§ **INSTRUCTION**
In the data, replace "screenshot" with "image" in everything from the line containing "This screenshot has" down to the line containing "center [436, 141].", and change nothing else. Return only those lines, without the pictures.

§ **SUPPLIED DATA**
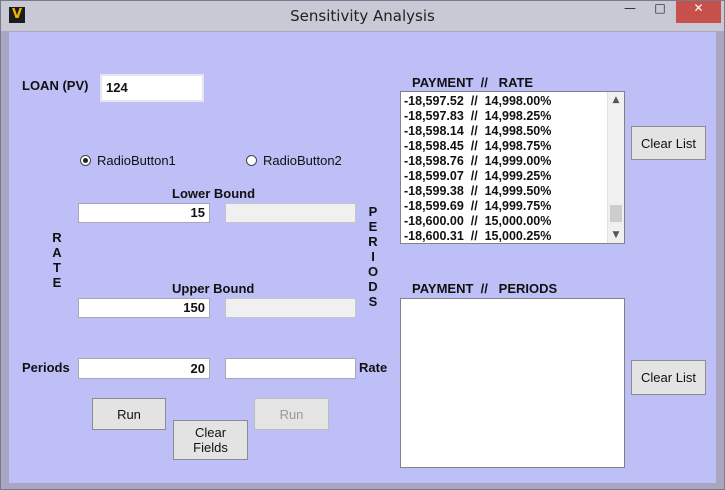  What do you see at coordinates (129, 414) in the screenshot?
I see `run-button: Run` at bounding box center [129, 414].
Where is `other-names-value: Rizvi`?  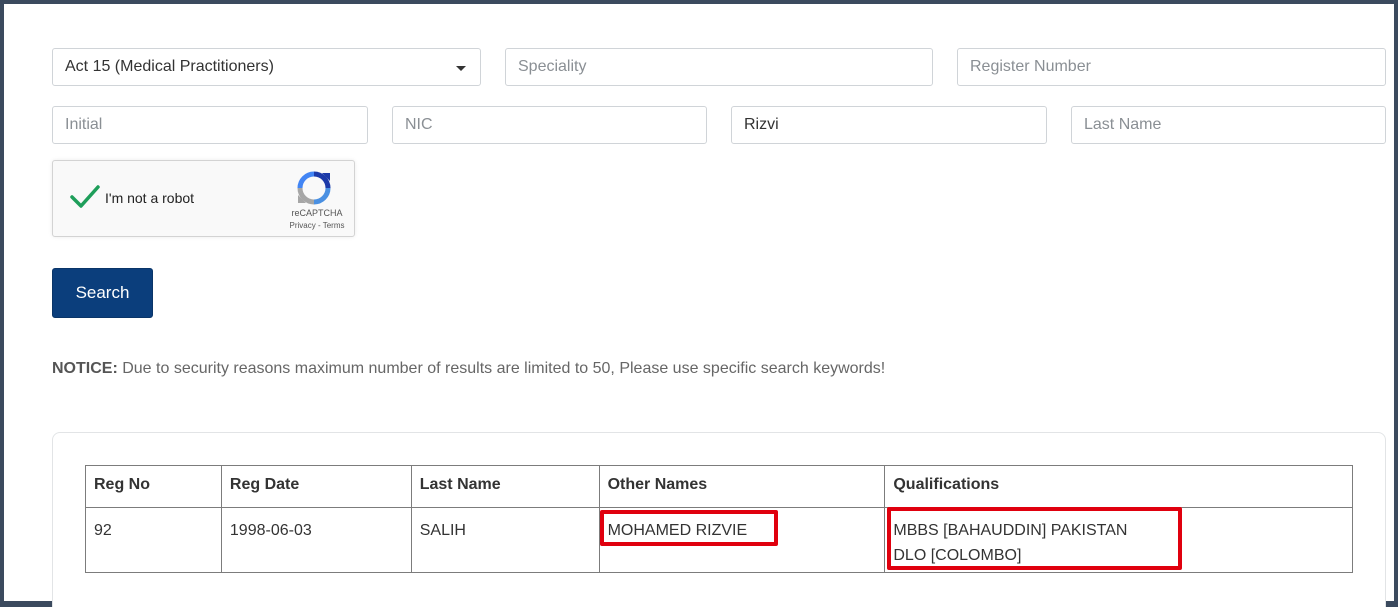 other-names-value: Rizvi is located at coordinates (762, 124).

---

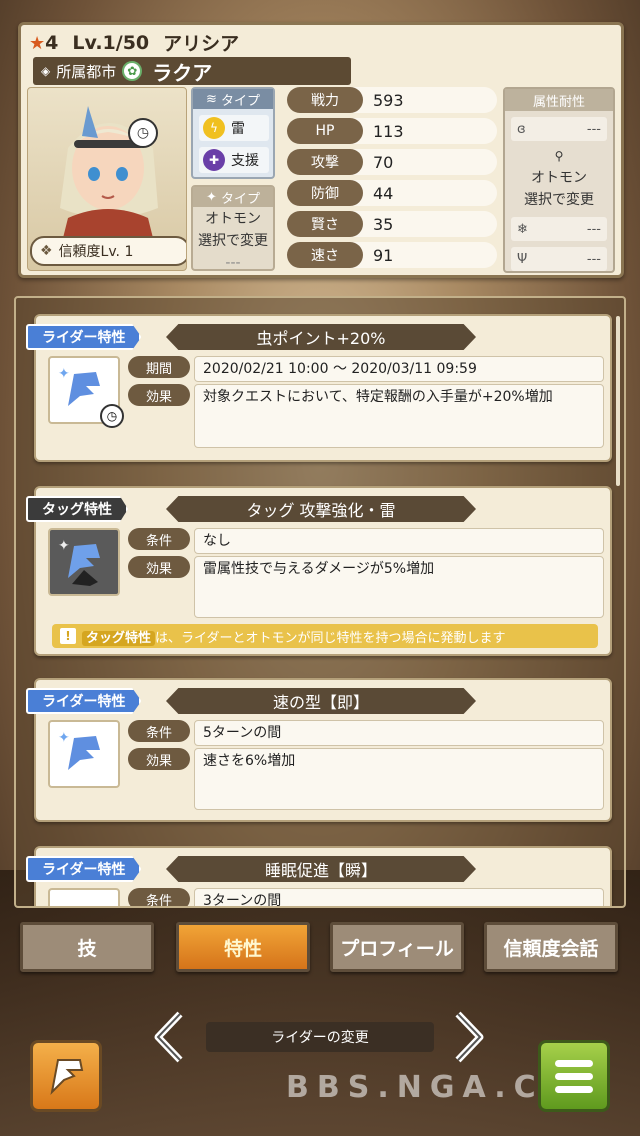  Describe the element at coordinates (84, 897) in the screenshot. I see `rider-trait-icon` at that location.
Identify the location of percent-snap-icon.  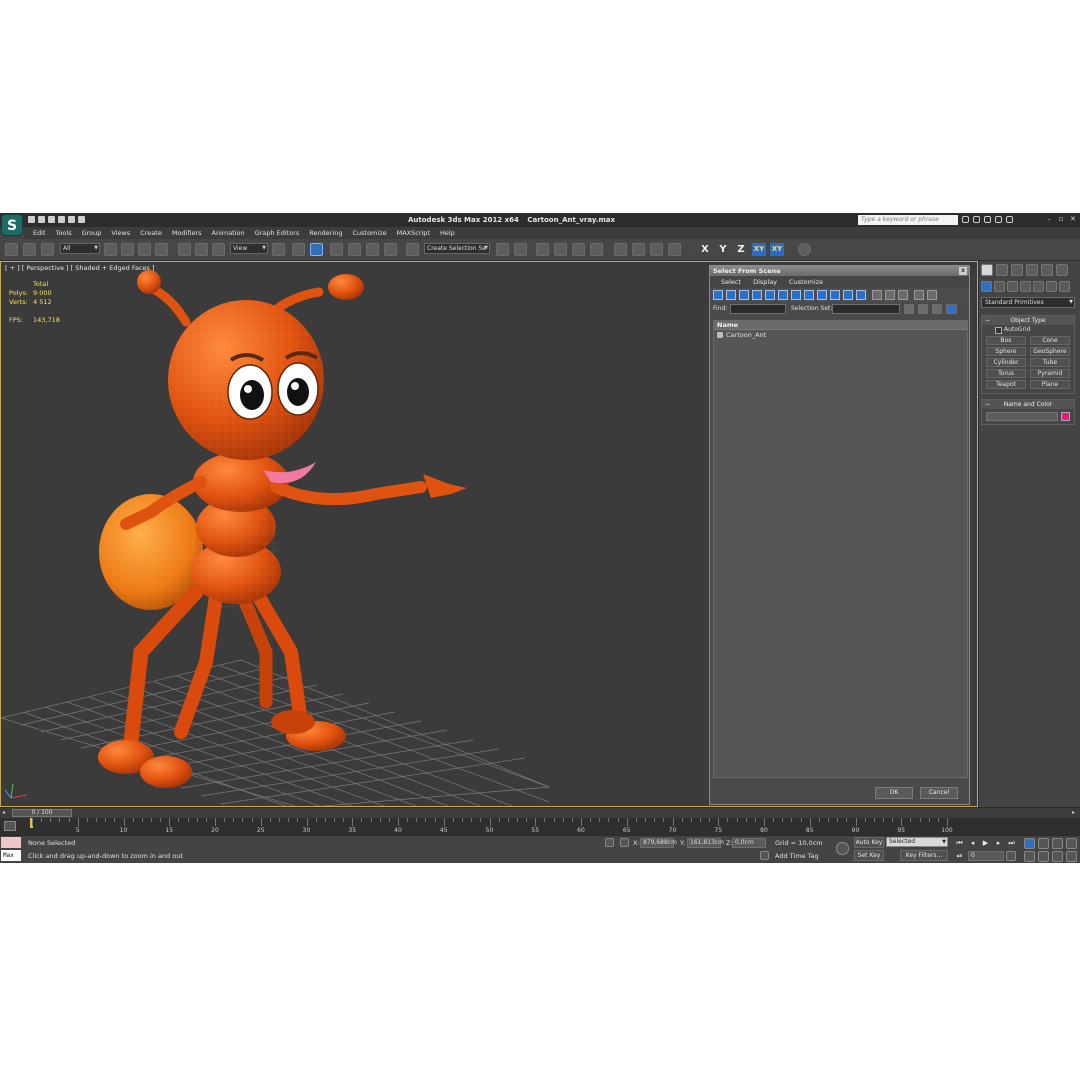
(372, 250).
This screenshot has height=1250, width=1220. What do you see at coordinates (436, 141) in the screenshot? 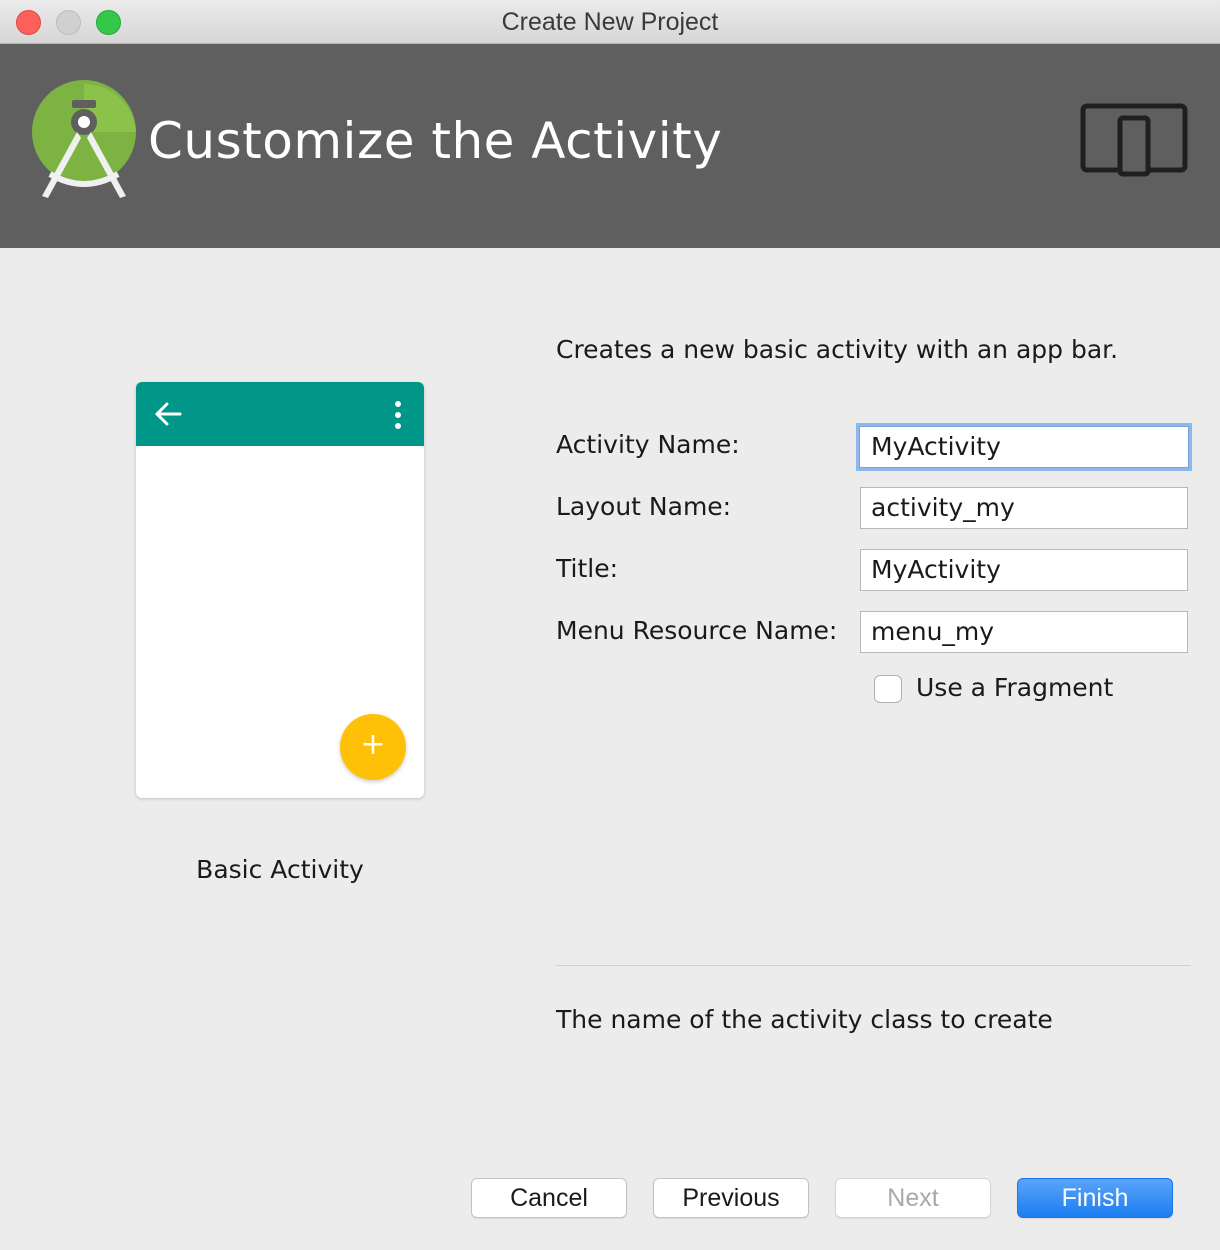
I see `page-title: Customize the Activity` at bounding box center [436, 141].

---

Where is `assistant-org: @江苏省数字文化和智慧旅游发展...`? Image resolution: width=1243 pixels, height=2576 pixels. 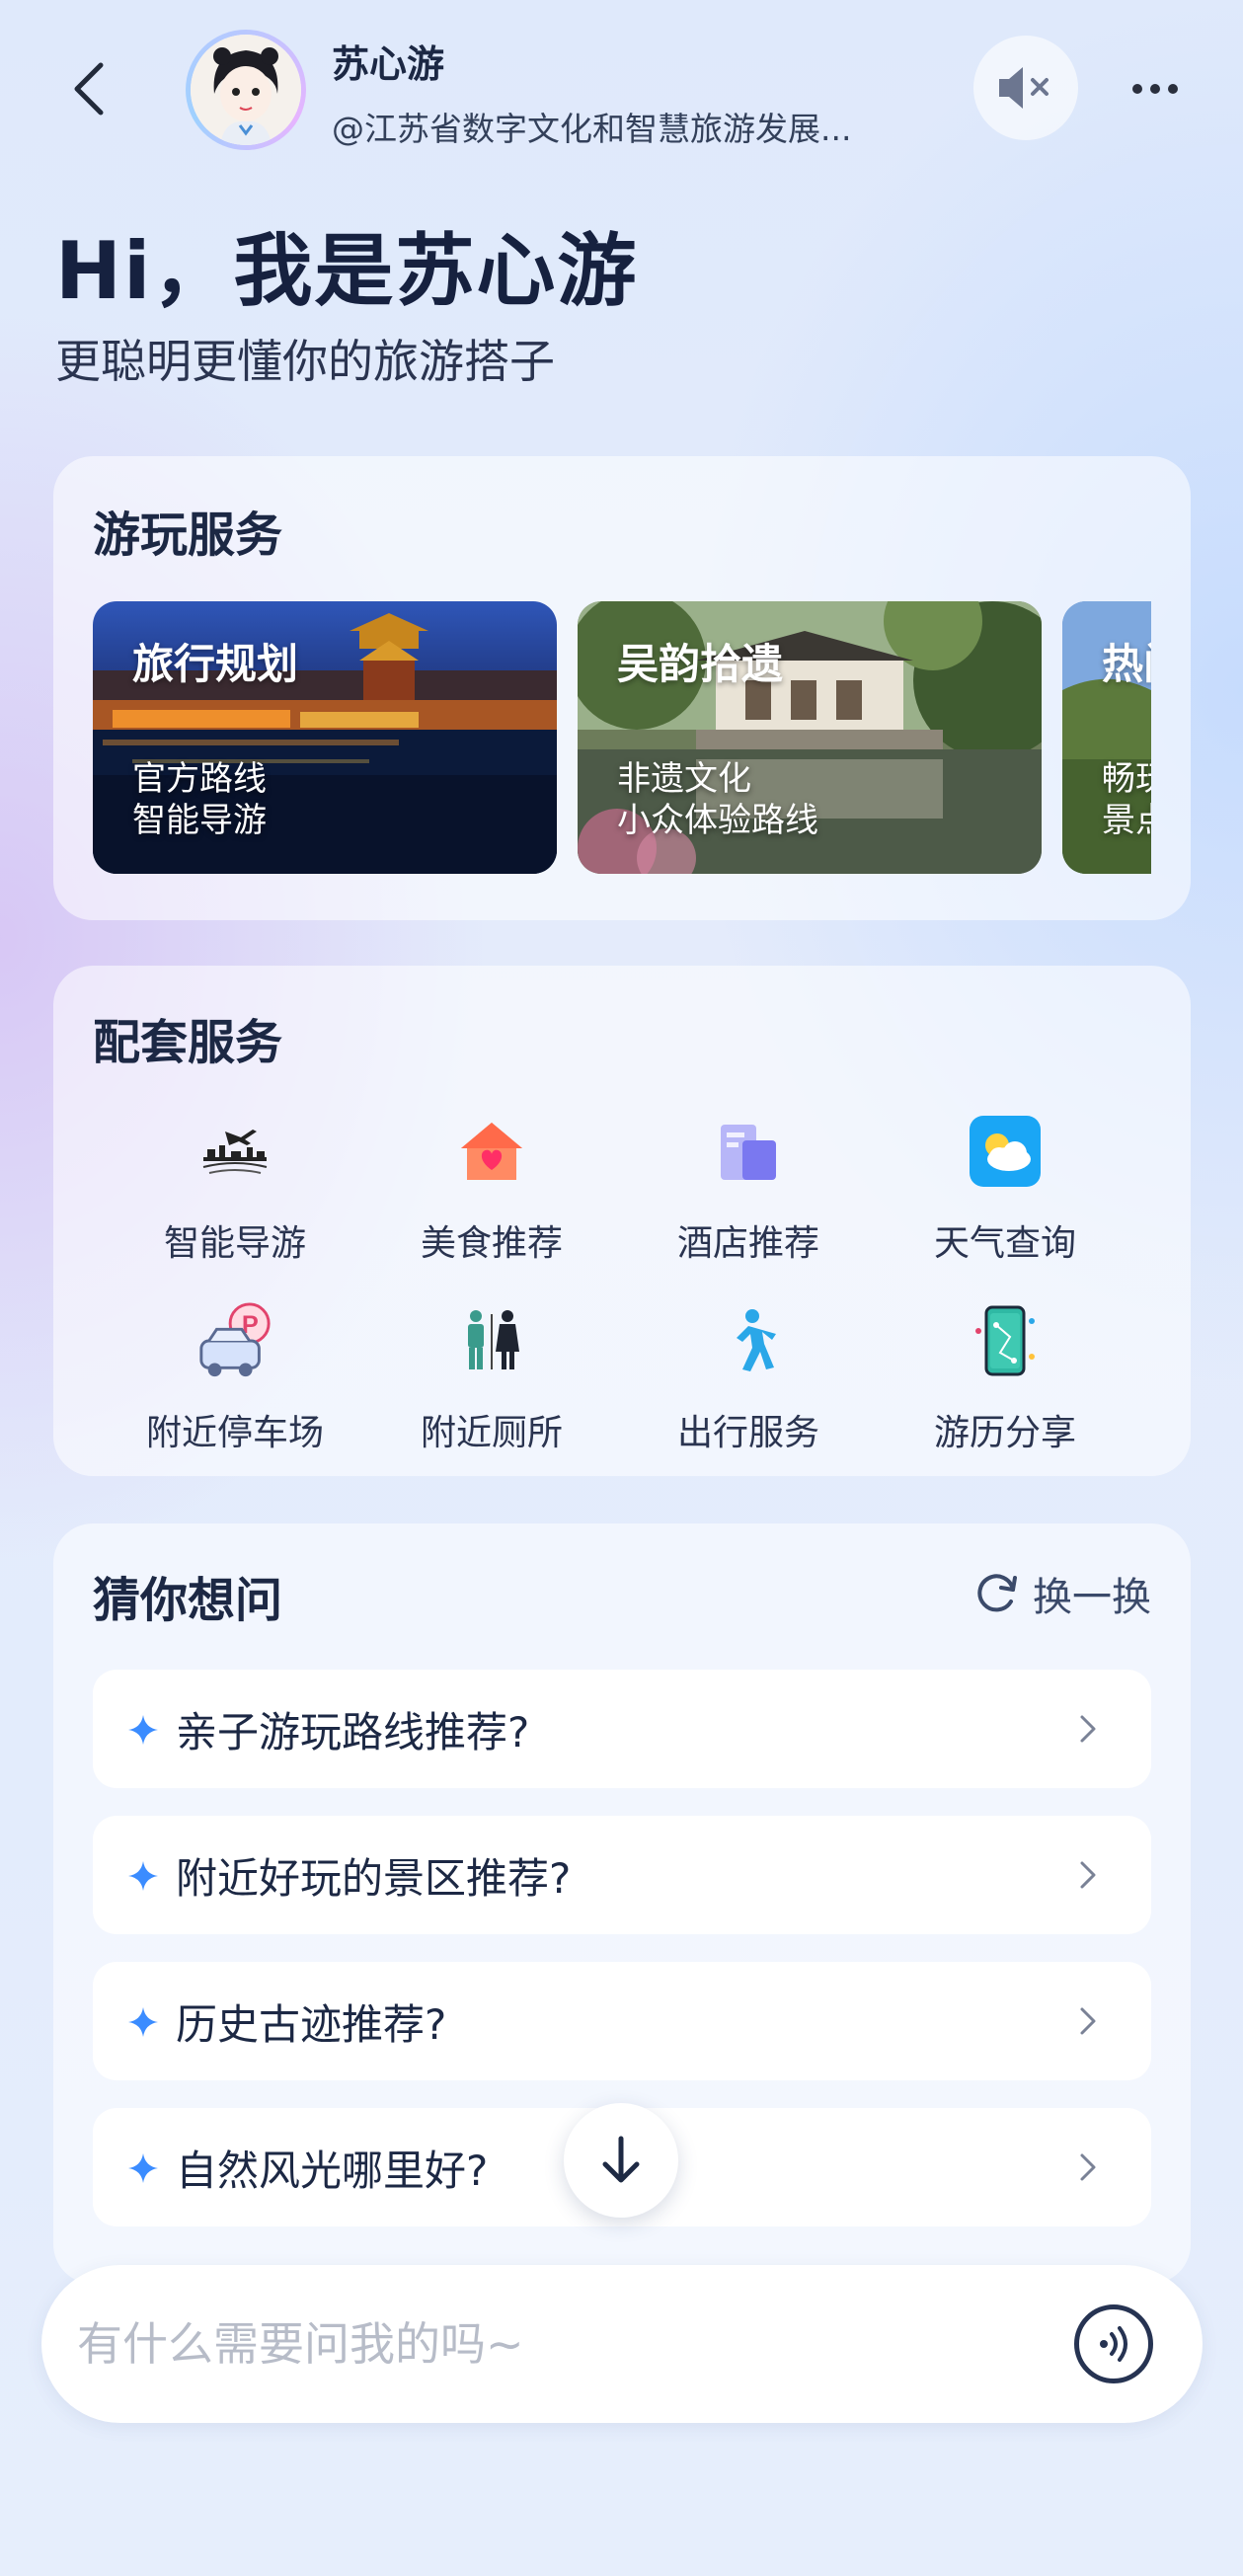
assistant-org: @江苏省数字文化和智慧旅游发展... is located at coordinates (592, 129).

§ **TASK OUTPUT**
This image has height=1250, width=1220. What do you see at coordinates (436, 141) in the image? 
I see `page-title: Customize the Activity` at bounding box center [436, 141].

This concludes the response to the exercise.